1. Execution providers are not interchangeable

Each execution provider is a separate backend compiled for specific hardware:

FaceFusion can't use CUDA if the CUDA provider isn't compiled into your installed ONNX Runtime package. It's that simple.

2. Silent fallback to CPU

Here's the sneaky part: when a GPU execution provider fails to initialize, ONNX Runtime doesn't crash. It just quietly falls back to the CPU provider. You only notice when processing takes 10-50x longer than expected. FaceFusion's logs might show the fallback, but it's easy to miss if you're not looking.

3. Partial GPU execution

Some models have operations that the GPU provider doesn't implement. When this happens, ONNX Runtime runs those operations on CPU and copies data back and forth. This can actually be slower than running the whole model on CPU because of the data transfer overhead. CodeFormer is a common example—it uses operations that CUDA doesn't fully accelerate, causing CPU fallback for parts of the model.

4. TensorRT compilation overhead

TensorRT optimizes models for your specific GPU architecture at runtime. The first time a model runs with TensorRT, it builds an optimized execution plan. This can take a long time, especially for complex models. Once it's compiled, everything is fast—but people often mistake that initial delay for a crash or freeze.

5. Version coupling is strict

ONNX Runtime GPU packages are tightly coupled to specific CUDA versions:

  • onnxruntime-gpu 1.16.x typically requires CUDA 11.8
  • onnxruntime-gpu 1.17.x may support CUDA 12.x

Install the wrong combination and the provider just fails to load without giving you a clear error message.

┄┄┄┄┄┄┄┄┄┄

*PROBLEM STATEMENT:*
Carry on the write-up about FaceFusion and ONNX Runtime execution providers from the point where it stops.

┄┄┄┄┄┄┄┄┄┄

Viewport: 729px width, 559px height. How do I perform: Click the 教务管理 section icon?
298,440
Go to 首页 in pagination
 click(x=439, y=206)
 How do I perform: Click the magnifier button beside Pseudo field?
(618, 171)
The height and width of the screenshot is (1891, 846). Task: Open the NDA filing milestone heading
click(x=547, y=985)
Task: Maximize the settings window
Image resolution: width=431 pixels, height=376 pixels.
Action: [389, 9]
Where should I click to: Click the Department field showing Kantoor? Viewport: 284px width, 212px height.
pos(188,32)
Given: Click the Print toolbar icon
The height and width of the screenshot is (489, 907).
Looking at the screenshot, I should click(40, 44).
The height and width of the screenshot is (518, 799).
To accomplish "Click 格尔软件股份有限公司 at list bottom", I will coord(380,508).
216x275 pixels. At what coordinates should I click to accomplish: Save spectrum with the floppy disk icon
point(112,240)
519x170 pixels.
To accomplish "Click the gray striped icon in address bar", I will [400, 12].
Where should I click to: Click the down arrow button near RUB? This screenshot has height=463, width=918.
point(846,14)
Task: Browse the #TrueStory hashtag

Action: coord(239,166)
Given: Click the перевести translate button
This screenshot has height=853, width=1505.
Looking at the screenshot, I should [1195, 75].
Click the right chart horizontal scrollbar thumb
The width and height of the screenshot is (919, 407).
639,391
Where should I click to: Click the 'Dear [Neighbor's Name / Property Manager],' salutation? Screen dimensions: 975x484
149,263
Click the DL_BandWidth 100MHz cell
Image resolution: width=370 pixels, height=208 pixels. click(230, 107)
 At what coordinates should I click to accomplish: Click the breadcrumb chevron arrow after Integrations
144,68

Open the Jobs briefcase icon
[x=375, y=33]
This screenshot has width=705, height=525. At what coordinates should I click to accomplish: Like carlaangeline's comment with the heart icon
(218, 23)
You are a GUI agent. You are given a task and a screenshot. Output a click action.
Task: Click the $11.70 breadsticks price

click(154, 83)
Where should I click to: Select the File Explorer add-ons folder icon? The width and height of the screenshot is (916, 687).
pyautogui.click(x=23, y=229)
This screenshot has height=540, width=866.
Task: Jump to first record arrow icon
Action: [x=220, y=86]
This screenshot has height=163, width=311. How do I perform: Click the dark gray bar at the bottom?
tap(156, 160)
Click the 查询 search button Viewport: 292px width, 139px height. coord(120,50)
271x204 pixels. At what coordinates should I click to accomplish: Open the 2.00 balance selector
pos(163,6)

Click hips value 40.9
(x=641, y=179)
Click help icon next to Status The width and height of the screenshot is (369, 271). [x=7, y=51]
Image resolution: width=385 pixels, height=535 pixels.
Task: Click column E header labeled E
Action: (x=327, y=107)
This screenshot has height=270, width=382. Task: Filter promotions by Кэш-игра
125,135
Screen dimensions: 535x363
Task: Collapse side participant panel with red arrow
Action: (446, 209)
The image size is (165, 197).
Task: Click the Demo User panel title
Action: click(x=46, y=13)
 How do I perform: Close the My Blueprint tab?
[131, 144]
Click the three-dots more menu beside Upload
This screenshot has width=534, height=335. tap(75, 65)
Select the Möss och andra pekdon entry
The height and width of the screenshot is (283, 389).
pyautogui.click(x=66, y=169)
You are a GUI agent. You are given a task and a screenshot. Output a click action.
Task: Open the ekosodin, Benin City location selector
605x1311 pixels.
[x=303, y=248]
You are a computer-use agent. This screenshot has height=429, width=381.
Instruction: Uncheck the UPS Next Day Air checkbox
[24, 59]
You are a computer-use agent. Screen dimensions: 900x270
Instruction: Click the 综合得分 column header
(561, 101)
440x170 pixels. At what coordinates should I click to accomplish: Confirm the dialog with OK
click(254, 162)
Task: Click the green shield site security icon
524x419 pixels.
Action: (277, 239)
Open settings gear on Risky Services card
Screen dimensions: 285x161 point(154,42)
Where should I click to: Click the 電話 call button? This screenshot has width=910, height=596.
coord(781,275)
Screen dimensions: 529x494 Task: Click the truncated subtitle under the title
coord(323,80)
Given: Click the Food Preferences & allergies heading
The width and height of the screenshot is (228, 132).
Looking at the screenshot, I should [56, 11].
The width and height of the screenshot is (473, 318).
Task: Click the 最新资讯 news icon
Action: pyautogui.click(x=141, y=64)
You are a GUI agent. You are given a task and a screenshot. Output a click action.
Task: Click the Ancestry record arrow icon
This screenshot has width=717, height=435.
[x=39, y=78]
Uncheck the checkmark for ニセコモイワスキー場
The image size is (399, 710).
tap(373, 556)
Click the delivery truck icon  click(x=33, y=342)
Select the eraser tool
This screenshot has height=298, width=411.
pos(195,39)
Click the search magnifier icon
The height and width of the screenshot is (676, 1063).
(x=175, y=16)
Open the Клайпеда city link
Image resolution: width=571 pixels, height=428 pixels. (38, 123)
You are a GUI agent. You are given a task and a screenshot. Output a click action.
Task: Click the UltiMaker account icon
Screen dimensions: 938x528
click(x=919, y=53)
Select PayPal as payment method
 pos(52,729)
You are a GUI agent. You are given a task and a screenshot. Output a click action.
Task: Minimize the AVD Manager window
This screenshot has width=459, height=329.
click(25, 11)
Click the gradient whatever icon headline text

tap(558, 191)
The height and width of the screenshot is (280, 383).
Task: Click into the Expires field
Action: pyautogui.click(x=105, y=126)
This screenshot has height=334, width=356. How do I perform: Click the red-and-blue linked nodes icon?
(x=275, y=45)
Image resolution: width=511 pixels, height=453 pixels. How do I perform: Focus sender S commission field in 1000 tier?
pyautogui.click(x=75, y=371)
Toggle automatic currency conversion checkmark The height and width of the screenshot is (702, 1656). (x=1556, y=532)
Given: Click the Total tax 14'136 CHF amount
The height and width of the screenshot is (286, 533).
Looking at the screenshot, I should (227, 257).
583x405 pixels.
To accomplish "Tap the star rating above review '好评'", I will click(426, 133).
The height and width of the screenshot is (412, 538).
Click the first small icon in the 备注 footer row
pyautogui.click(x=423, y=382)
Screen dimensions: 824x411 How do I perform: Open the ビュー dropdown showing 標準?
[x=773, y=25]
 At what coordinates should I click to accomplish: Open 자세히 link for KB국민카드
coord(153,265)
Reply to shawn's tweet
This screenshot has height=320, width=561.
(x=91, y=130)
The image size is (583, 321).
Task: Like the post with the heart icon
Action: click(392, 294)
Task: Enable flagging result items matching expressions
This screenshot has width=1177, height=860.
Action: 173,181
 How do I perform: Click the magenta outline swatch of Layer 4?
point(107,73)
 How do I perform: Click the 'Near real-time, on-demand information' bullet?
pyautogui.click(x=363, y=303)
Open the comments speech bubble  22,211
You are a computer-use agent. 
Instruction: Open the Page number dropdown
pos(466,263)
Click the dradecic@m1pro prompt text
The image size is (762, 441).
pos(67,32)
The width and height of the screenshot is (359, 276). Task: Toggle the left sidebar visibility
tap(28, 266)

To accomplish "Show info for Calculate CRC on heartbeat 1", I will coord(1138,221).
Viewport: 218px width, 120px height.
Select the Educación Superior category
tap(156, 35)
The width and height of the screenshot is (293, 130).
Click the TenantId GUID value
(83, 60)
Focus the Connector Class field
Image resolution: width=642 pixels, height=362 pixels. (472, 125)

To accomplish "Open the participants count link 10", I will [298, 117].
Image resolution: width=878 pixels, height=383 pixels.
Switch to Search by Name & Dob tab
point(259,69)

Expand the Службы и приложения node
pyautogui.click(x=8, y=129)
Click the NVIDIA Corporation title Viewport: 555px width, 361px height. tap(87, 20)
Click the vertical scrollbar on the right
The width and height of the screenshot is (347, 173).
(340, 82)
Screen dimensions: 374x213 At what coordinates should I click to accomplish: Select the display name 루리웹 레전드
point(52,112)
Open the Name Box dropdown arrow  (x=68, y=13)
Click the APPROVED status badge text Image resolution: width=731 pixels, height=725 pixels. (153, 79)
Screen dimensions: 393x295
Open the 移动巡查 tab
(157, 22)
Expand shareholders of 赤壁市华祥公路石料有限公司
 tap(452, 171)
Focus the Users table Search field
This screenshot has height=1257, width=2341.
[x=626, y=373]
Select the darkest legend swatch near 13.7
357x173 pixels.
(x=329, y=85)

┄┄┄┄┄┄┄┄┄┄

*EXERCISE OUTPUT:*
Trade-offs you'll face

  • CUDA vs TensorRT: CUDA is simpler to set up and works right away. TensorRT offers faster inference but requires a long first-run optimization and additional SDK installation.

  • GPU speed vs compatibility: GPU execution is faster but requires precise version matching. CPU execution is universally compatible but 10-50x slower.

  • Automatic selection vs manual override: FaceFusion can auto-select an execution provider, but it might not choose optimally. Manual selection gives you control but requires understanding the hardware stack.

  • Model compatibility vs performance: Some face enhancement models like CodeFormer don't fully accelerate on CUDA due to unsupported operations. You'll have to choose between using these models with slower performance or switching to fully GPU-accelerated alternatives.


Frequently asked questions

Q: Why is CUDA not showing as an option?

A: The onnxruntime-gpu package might not be installed, or it's compiled for a different CUDA version than what's on your system. FaceFusion only shows providers that ONNX Runtime successfully loads.

Q: Why is FaceFusion so slow even with a GPU?

A: The GPU execution provider might have failed to load, causing a silent fallback to CPU. Check FaceFusion's logs or terminal output to confirm which provider is actually active.

Q: How long should TensorRT optimization take?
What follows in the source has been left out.